By Boyce Bowden
Photo: The Rev. Keith King holds the center portion of a stained glass window of Broadway UMC blown out by a tornado. Photo by Boyce Bowden
TECUMSEH, Okla.-- About 5 p.m. on May 10, in this town of nearly 7,000 about 75 miles southeast of Oklahoma City, Keith King—pastor of the Broadway United Methodist Church—was leaving home to go mow a friend’s lawn.
His wife called him back.
“Aimee told me I had better take a look at the TV weather report,” King recalls. “So we looked at the Doppler Radar and saw the tornadoes was getting pretty hairy and coming our way fast. I decided I had better stay close to home and mow the yard later.”
Fifteen minutes later, Keith and Aimee and their two daughters—Ella Kate, who is five and Mary Beth, who is 15 months old, were heading across the street to a neighbor’s storm shelter.

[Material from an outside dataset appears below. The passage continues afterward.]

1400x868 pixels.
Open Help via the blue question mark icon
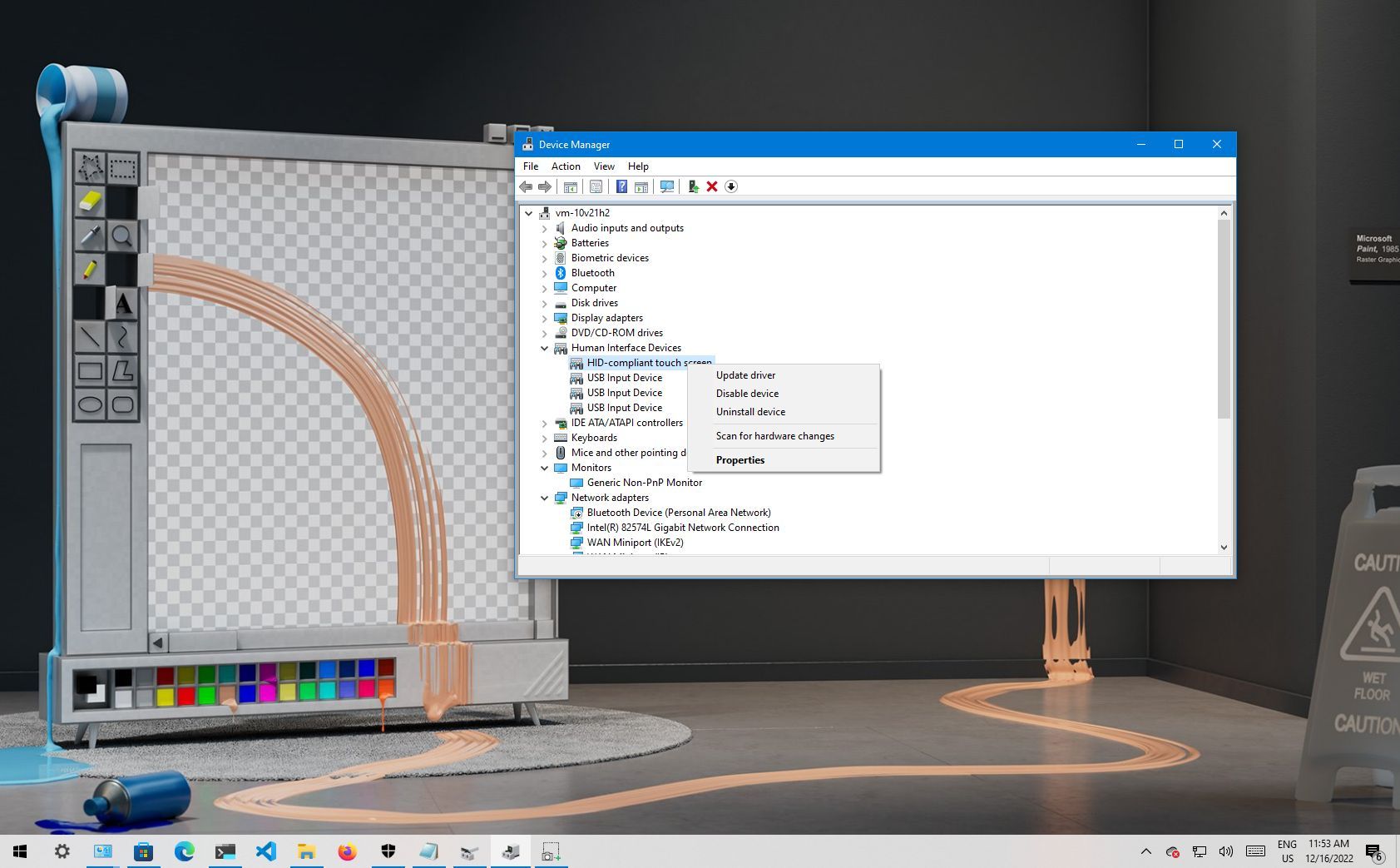coord(621,186)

“About 15 of us were in there waiting until the storm passed over,” says King. Ella Kate—the five-year-old—says she was scared. “I was praying,” she said. Did it help? “A little,” she says.

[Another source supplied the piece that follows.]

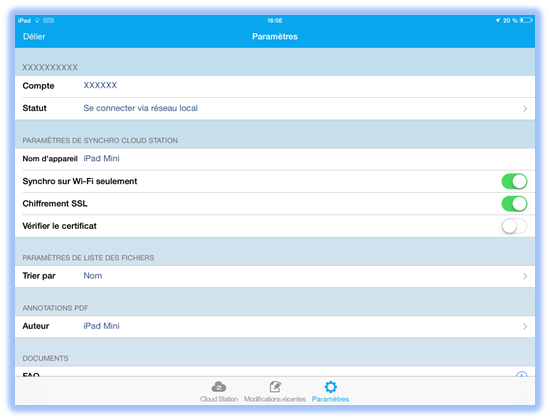The width and height of the screenshot is (550, 420).
Task: Tap the location arrow status icon
Action: [497, 20]
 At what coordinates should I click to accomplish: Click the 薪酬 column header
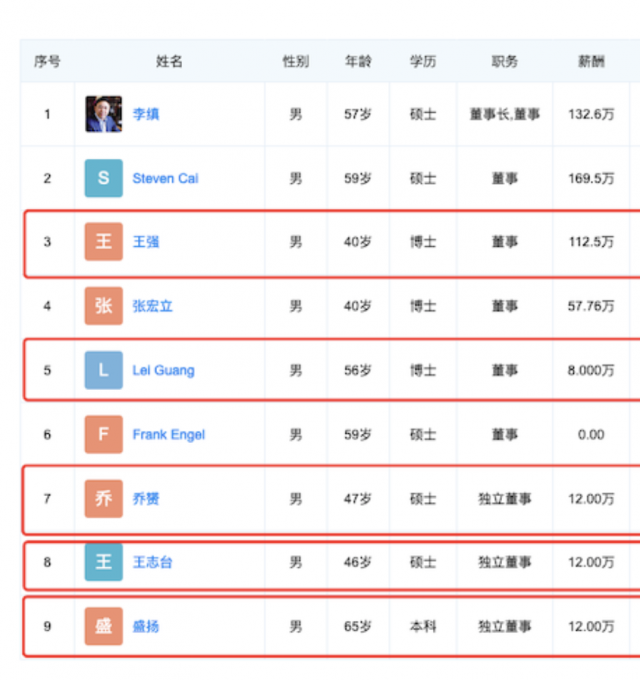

When the Kings and their neighbors came out of the shelter, they saw several big trees had blown down near them. Roofs and carports were gone.
“Our parsonage had missing shingles, “says King. “Our fence was down. Part of a neighbor’s trampoline was up against our house. But one of the most amazing sights was the big tree in our front yard. It had been twisted—a branch that had hung over the street was now hanging over our house—but the tree was still standing.”
“My little mother and I are still standing and our house is still standing. We didn’t lose anything compared to many of our friends and neighbors. Walk just a block down this street and you will see real devastation.”
King and his wife have walked through the neighborhood asking people what they needed most. They’ve found a wide range of needs.
A 90-year-old woman asked for help removing a tree that had fallen on her house. Several others requested help removing trees and debris. Men from the church, equipped with chainsaws, responded quickly.
UM Men help clean-up effort
King says churches in Tecumseh work well together. Mark Winders, president of the United Methodist Men agrees. “We are like most small towns in Oklahoma,” he says. “When we see folks in trouble, we don’t ask them what denomination they are. It doesn’t matter if they are Methodists, Baptists, or atheists. We take care of each other.”